今日からアナタも魔法使い 4
「……はぁ? 何言ってんだよ……寝ぼけてんのか?」
俺がそう言っても、フォルリの表情は真剣だった。
なんといったらいいか……目がマジだったのである。
「……ったく。どういうことだよ? 俺は魔法は使えない。そりゃあ、アニマの魔宝具で一時的に使えるようになったことはあったが、基本的には何も出来ないただの人間なんだよ」
「使える。私、使えば」
「……はぁ? お前を……使う?」
俺が尋ね返すと、フォルリは小さく頷いた。
「今から、アニマの所、行く」
「え……な、なんでだよ?」
「アニマ。私とアナタで、倒す」
「倒すって……な、なんじゃそりゃ。倒さねぇよ。大体、アイツは倒せねぇって」
すると、フォルリはいきなり俺の手を掴んだ。
「来て。私、使わせてあげる」
「お、おい」
俺の静止も聞かず、フォルリはそのまま歩き出してしまった。そして、家の外に俺を釣れ出す。
「……で、どうするんだよ」
すると、フォルリの身体が輝き、一瞬にして本になった。
「タイラー。私、手に取って」
本になったフォルリを、俺は言われるままに手にした。
「ほら。持ったぞ」
「手、アニマがしているみたいに、前にかざして」
こうなっては付き合ってやろうと思い、俺は片手を前につきだした。
其の瞬間だった。本がいきなり怪しげな光を放ちだす。そして、なぜだか俺の手の先に何か力のようなものが集まりだし……
と、思った瞬間だった。
いきなり、俺の手の先から、すさまじい勢いで水流が吹き出したのである。
「うおっ!? な、なんじゃこりゃ!?」
俺は思わず腰を抜かしてしまった。
「ふふっ。

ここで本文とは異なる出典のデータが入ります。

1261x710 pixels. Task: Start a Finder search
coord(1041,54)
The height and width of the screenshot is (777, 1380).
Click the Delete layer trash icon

驚いた? 私、タイラーの身体使って、魔法、使用した」
「え……じゃあ、つまり……」
「そう。私を持っていれば、タイラー、魔法、使える」
俺は未だに実感が持てなかったが、今一度まじまじと掌を見た。
「さぁ、タイラー。アニマに、一発、お見舞いする」
本の姿のフォルリは力強くそう言った。
「で、でもなぁ……これでアニマに勝てるとは……」
すると、本が再び輝きだし、元のフォルリの姿に戻った。
「大丈夫。私、信頼、してほしい」
フォルリはなぜかやけにアニマに勝つことにこだわっているようだった。
「……わかったよ。とりあえず、アイツの店まで行くぞ」
俺が渋々そう言うと、フォルリは嬉しそうに頷いたのだった。